The Hangman’s Daughter- Chapter 2


It was exactly nine months two days and ten hours later when Marie learned that her father was not a soup maker. She was sitting on a wall on the outskirts of the village, watching horses galloping in the sun, as polished and brown as chestnuts. Marie had decided long ago that she was going to be a horse when she grew up. Perched with her on the wall were Olivia and Sylvie, and the three sat so close together that Olivia’s jet black hair ran off her shoulder and intermingled with Marie’s red, whereas on Marie’s opposite side Sylvie’s nut brown tresses mixed with her own. Four feet further down the wall, in compliance with the unspoken rule, sat Bernadette-who-smelt-of-cack. It had often seemed a shame to Marie that Bernadette always had to keep a distance, which she did amicably and without bitterness, because on the whole she preferred Bernadette to the other two. Olivia could bully and be patronising, and Sylvie had a tendency to be sullen, but Bernadette was very sweet tempered and pleasant to be with.
Just not too closely.

Bernadette had long hair that was the colour of June wheat, but darkened by grime, as was her face, with tan coloured streaks and smears adorning her cheeks and forehead like war paint. However, underneath the muck there was a natural beauty to her features, and it was clear that in years to come she would grow up to be a very beautiful woman. Perhaps this was another reason for the raven haired Olivia’s hostility to Bernadette, because despite the fact that her father made more money than the fathers of the other three put together, despite her haughty arrogance and her self-convinced superiority, despite all that, nothing could change the fact that she had a face like a horse, an impression not helped by the fact that she was forever chewing a cud of her own black hair. As for Sylvie, she would have been the most beautiful of the four girls by far if she had ever bothered to twist her pale and delicate features out of the perpetual sour puss she seemed determined to subject the world to.
“What’s that?” said a voice, and Marie was surprised to realise that it was Bernadette, surprised because the pig farmer’s daughter rarely took the liberty of breaking a silence.
The other three turned their heads to look. They followed Bernadette’s gaze down the brown dirt path that led away from the village of St Anne, past green fields to an appointment with the blue horizon that fondly kissed its back on the place where the eye could go no further.
“What?” said Olivia rather sharply.
“Over there.” said Bernadette, brushing a strand of dirty blonde hair out of her face and pointing a chubby finger into the distance.
“I don’t see anything.” said Olivia, as if her pronouncement ended the matter then and there.
“Then you must be blind, stupid.” said Sylvie.
“Shut up, stupid!”
“You shut up, stupid!”
“You stupid shut up stupid!”
“Why don’t you stupid make me stupid? You can’t can you? Because you’re so stupid!”

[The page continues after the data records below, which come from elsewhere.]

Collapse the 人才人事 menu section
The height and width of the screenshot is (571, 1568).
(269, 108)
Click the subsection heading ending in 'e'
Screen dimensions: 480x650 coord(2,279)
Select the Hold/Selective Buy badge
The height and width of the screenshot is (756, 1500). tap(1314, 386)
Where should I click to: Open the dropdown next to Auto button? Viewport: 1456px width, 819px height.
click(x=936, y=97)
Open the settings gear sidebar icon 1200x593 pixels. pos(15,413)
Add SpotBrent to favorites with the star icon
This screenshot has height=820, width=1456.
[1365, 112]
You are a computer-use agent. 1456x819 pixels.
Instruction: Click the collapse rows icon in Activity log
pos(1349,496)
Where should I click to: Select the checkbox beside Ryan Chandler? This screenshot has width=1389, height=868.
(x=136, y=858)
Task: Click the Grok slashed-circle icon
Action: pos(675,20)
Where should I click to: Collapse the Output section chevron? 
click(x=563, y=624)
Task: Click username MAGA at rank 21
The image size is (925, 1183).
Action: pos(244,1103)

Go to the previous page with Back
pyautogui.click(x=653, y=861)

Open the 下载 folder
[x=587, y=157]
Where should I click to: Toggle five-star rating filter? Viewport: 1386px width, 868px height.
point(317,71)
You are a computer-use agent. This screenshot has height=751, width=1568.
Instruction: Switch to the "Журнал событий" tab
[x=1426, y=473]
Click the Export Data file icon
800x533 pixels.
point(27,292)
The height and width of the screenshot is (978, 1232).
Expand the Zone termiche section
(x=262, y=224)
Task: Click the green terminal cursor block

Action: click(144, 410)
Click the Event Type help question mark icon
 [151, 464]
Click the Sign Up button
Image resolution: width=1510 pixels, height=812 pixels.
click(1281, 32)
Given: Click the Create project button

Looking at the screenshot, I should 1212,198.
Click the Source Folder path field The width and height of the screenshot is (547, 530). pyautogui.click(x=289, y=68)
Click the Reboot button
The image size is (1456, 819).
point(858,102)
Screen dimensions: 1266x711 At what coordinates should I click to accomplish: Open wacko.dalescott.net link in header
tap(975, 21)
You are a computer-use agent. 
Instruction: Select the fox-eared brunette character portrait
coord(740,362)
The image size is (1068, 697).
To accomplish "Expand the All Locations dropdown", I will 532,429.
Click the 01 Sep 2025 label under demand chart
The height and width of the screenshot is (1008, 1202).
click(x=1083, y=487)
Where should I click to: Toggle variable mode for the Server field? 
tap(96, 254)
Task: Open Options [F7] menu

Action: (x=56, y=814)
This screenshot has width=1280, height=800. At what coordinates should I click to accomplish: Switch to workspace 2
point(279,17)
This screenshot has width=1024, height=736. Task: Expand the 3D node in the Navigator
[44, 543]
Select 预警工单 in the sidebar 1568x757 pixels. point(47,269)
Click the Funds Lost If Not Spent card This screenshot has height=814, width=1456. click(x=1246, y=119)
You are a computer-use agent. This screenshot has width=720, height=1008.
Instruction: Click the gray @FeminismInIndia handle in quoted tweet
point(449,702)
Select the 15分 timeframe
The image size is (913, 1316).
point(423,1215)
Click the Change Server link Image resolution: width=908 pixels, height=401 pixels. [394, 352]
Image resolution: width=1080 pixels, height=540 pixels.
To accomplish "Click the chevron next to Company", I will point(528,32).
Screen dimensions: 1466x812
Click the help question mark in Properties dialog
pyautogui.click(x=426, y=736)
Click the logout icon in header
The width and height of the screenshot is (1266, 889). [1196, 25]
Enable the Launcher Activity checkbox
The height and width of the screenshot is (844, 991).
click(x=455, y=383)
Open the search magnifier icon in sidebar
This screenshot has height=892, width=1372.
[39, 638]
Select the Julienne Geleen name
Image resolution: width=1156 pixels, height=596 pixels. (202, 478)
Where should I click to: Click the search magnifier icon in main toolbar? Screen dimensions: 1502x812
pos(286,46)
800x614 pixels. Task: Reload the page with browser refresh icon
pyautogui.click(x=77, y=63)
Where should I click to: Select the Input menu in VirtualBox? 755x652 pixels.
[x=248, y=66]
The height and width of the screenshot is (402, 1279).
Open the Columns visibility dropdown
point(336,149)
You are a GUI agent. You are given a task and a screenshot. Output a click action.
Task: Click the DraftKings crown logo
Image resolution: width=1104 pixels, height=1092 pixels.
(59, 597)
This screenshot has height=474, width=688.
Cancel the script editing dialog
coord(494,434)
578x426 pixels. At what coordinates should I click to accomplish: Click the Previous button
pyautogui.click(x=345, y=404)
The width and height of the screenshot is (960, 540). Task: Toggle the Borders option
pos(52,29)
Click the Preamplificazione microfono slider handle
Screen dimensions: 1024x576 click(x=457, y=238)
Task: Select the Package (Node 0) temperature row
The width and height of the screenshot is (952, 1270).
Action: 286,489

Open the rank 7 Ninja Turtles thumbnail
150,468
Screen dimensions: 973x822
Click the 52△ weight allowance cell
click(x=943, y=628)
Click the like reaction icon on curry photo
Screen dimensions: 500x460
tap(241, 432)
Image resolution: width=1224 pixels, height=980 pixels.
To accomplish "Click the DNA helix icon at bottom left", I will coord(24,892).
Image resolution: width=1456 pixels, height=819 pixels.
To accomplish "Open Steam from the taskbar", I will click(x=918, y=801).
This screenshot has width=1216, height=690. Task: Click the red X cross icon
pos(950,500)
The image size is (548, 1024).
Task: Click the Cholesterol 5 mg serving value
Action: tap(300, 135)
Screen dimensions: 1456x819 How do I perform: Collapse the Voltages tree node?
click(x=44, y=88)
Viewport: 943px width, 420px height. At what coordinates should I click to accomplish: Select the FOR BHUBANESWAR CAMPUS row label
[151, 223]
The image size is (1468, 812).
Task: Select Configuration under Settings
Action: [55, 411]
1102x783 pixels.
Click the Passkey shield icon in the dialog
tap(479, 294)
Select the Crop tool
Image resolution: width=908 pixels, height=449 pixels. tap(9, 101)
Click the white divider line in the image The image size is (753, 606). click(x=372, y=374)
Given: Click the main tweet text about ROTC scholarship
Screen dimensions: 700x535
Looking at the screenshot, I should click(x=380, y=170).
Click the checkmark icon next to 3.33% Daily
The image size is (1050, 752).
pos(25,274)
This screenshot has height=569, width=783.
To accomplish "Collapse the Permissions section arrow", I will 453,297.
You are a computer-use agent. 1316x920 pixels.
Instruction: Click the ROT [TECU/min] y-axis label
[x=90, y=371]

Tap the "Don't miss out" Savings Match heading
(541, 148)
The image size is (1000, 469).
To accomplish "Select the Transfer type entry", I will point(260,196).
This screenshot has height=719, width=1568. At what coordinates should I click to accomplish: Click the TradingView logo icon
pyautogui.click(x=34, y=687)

Olivia chewed her hair furiously. Sylvie had always been the greatest threat to her leadership of the little group. Bernadette was the lowest of the low, easily controlled, and Marie didn’t seem to have problems with authority, but Olivia and Sylvie had been butting heads for as long as she could remember. At least since they were four. This new insult needed a considered response.
“You’re stupid!”
“You’re stupider.” said Sylvie, and her sour little features twisted into a vicious smile, much like a knife turning in a wound. Even Marie and Bernadette, who had not really been paying attention, spun around at this new insult. This was uncharted territory. How would Olivia come back from that? Olivia was munching hair with a rapidity that made Marie stop thinking of a horse, and remind her more of the rabbit with its furious nibbling. Olivia was becoming desperate, her authority hung on a knife’s edge and she knew it. Finally she blurted out:
“My father’s very, very rich!”
The smug look plastered on Sylvie’s pale features indicated that she was not impressed.
Oddly enough, it was Bernadette who came to Olivia’s rescue.
“It’s getting closer.” she remarked matter-of-factly, and once again four pairs of eyes were riveted on the horizon.
Even Olivia could see it now, a dark formless shape in the distance, like a speck of mould growing on the horizon.
“Maybe it’s the black dog.” said Marie mischievously.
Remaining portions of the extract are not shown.